Thursday, February 27, 2014

I'm not crazy, am I?

I'm not crazy! 
Maybe i've just gone too far, too soon. Hoped for just a little too much that i should have. Wished on a star that never made a comeback. Trusted my instinct, which ended up being my thoughts all along. Where did i go wrong? Just one day, one day where i don't need to feel anything at all.. Just one day.. 
Sigh.

Oh little owl, how i wish you were real.. But, i promise.

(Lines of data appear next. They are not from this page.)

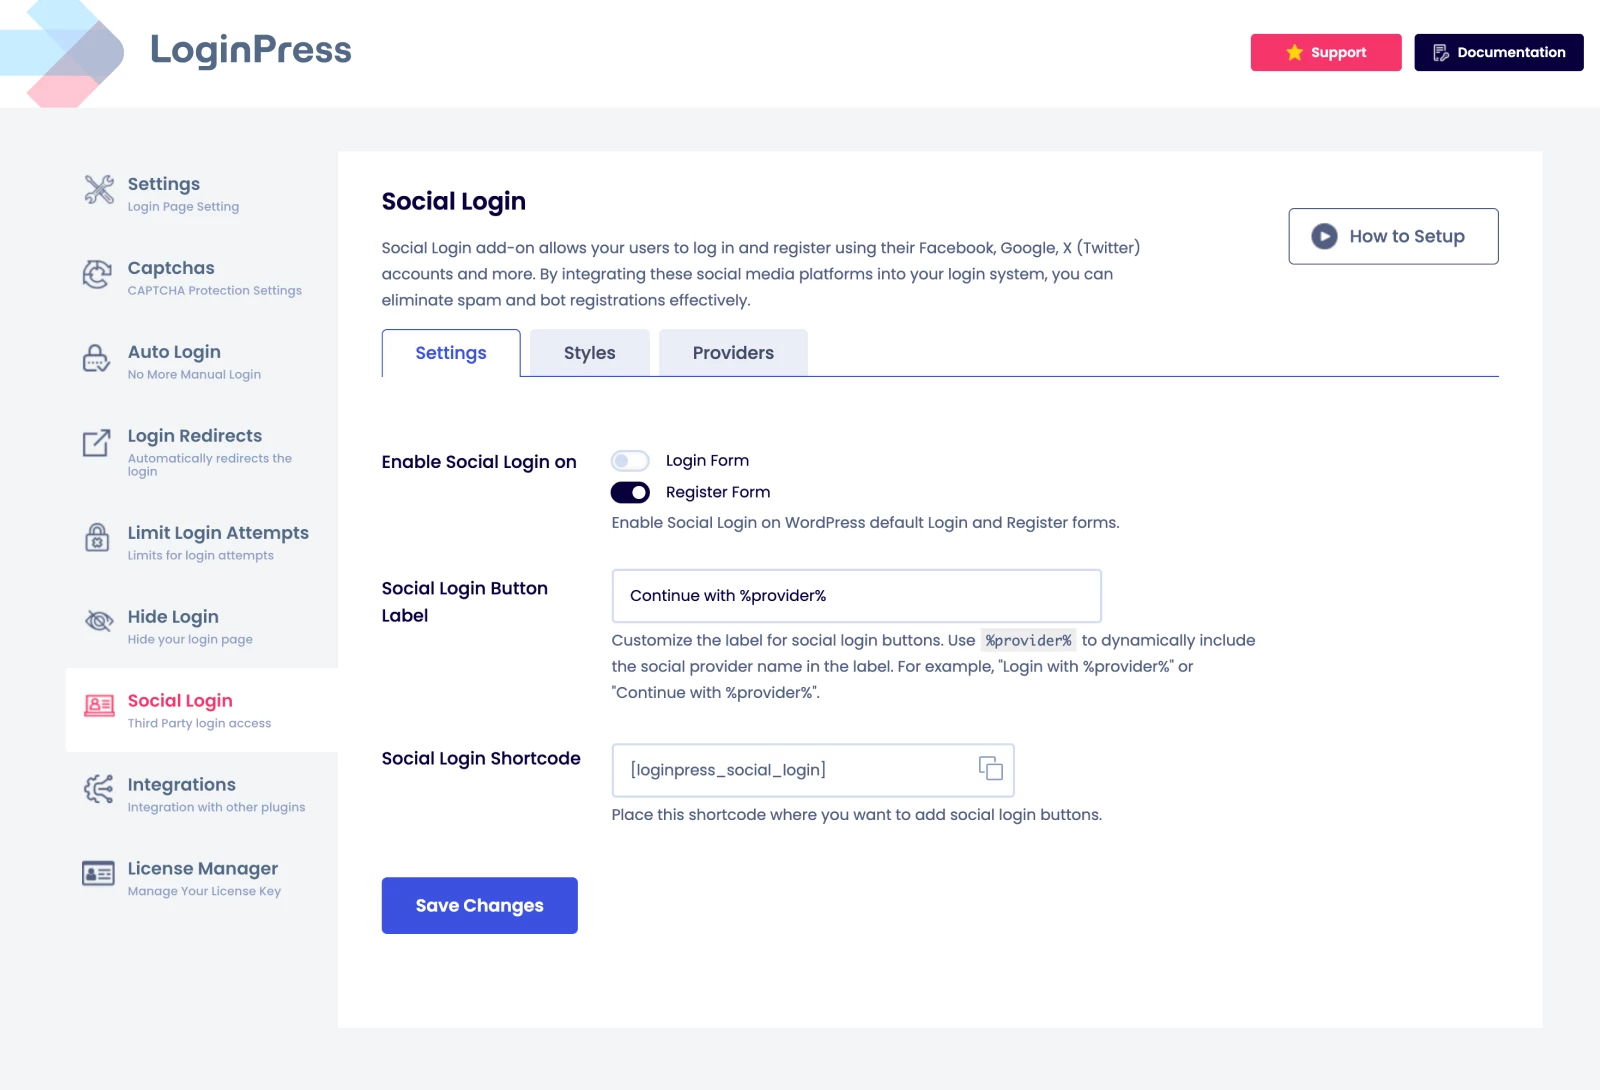Copy the social login shortcode
The height and width of the screenshot is (1090, 1600).
tap(990, 768)
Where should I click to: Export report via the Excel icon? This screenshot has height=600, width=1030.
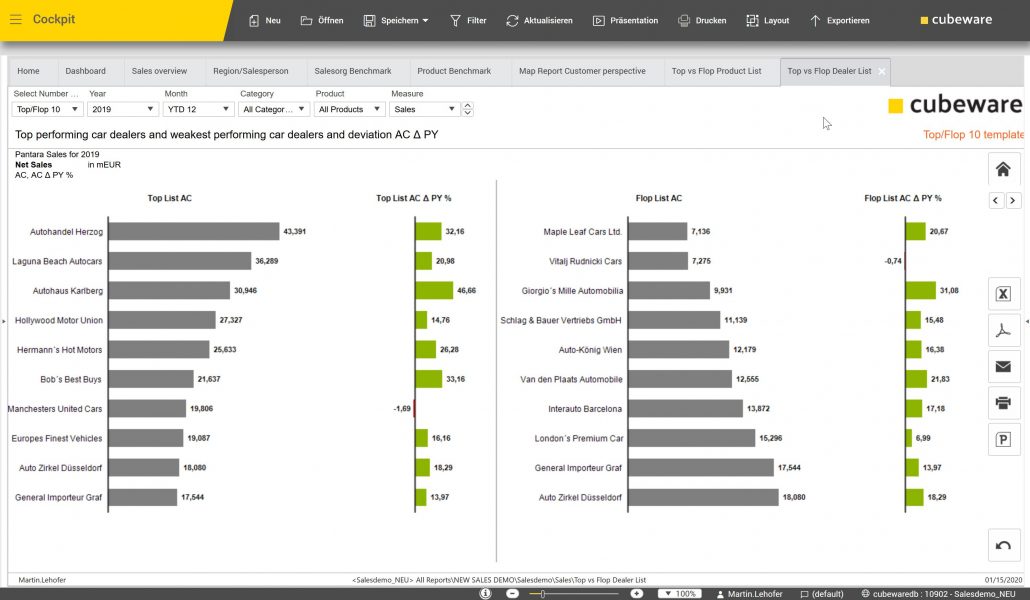click(1003, 295)
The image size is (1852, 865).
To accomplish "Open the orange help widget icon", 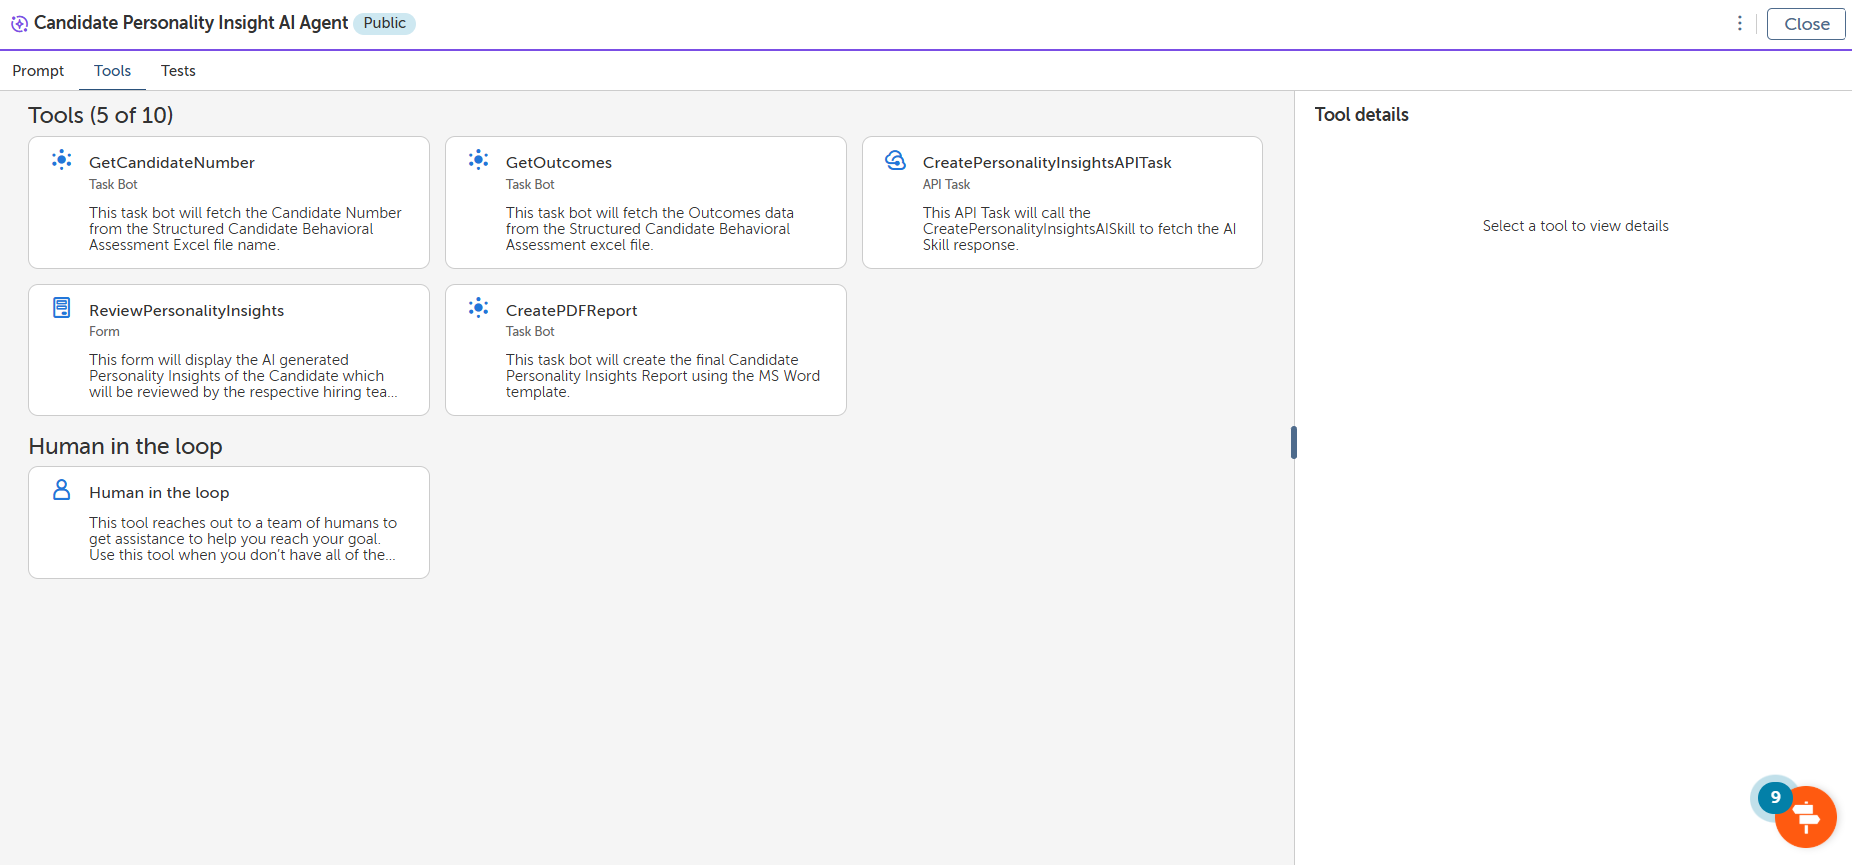I will point(1806,818).
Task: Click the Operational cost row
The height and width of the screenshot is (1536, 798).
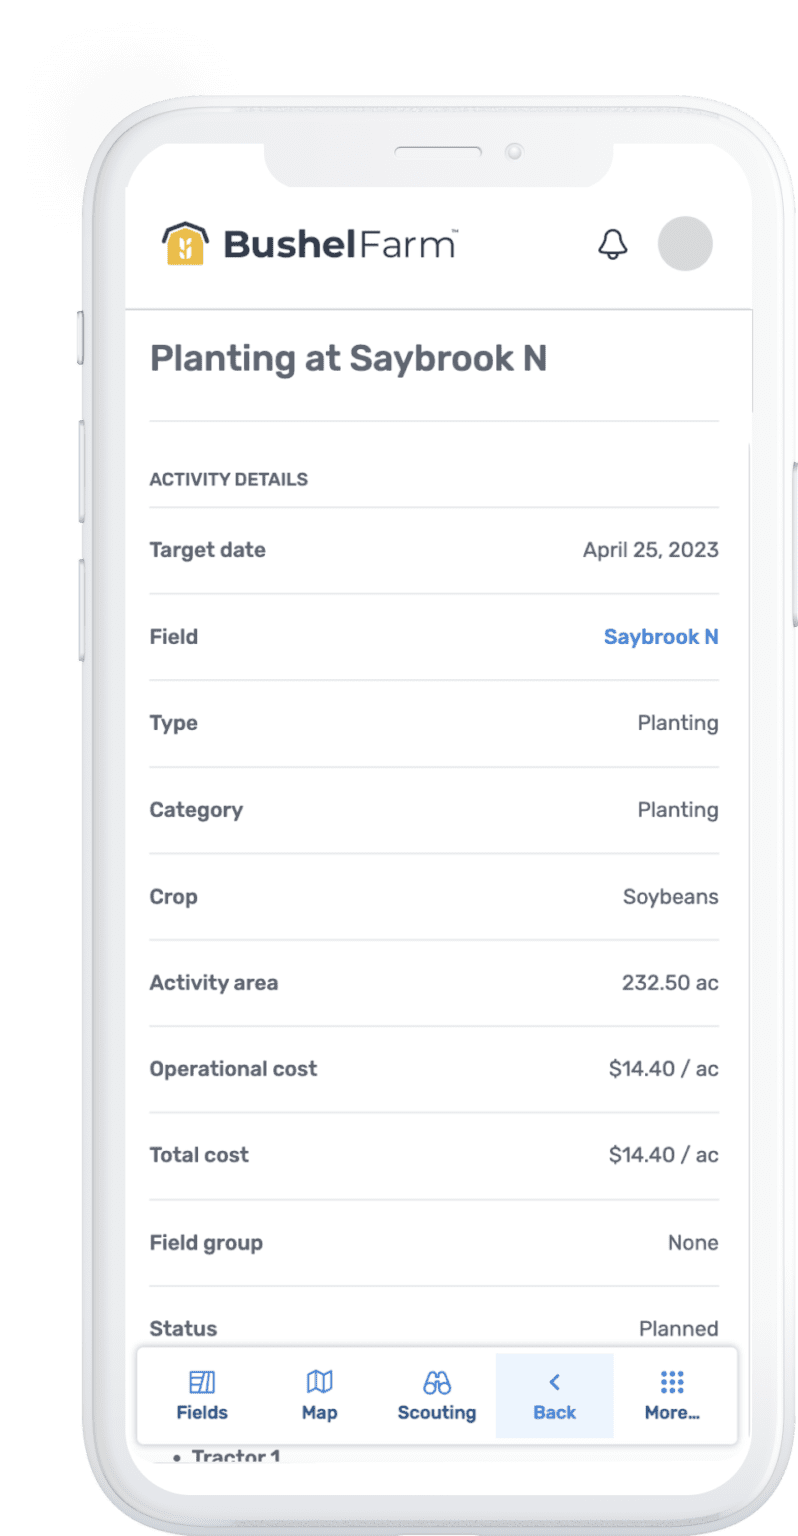Action: 433,1069
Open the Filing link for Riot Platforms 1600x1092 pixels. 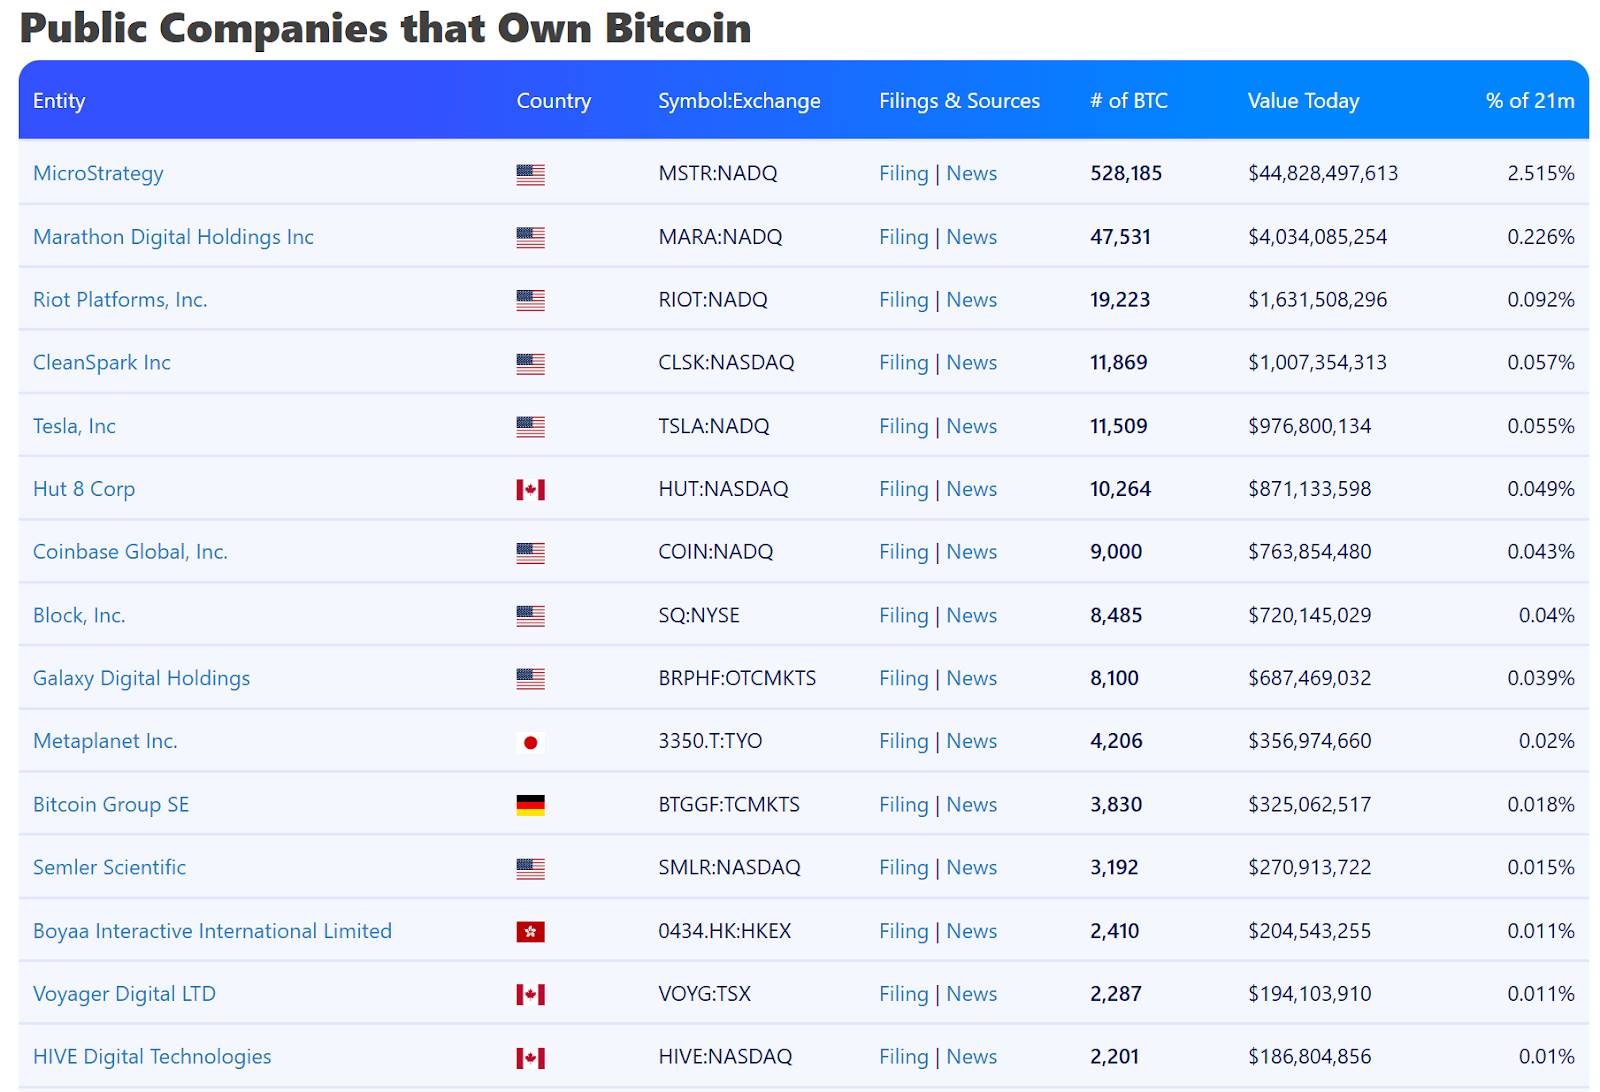(903, 300)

Thursday, February 20, 2014

Physically fit, mentally dead.

I'm on the edge. 
Brain dead. 
I wonder how that feels.  
Pushed to the limit after fighting a war. You've walked a thousand mile to reach to where you're at, and a thousand more depends on your mental state. Negativity. Emotional breakdown. All that you do, everything you try, just keeps pushing you back, and back to where you started. We've come too far. It hits you right at the middle, where you feel the most, where you keep the most, where you've shield the most. When you feel like you've made a huge mistake and no matter how much you try, it's never going to be okay. Maybe it will be okay. Who knows. It's a never ending journey, unless you forcefully end it. 

Sunday, February 9, 2014

Do you want to build a snowman?

What about now? 

When the fear kicks in, you really have no choice. 
She really got used to having that little piece of paper with her at every time. Maybe it wasn't just the time to let it go. Never having something and wanting it is far more different that having something and letting it go. It's a harder choice, or no choice at all? "I lost myself," she said.. When will you find her? 

P.s: You'd be killing me in the most painful way, if you left.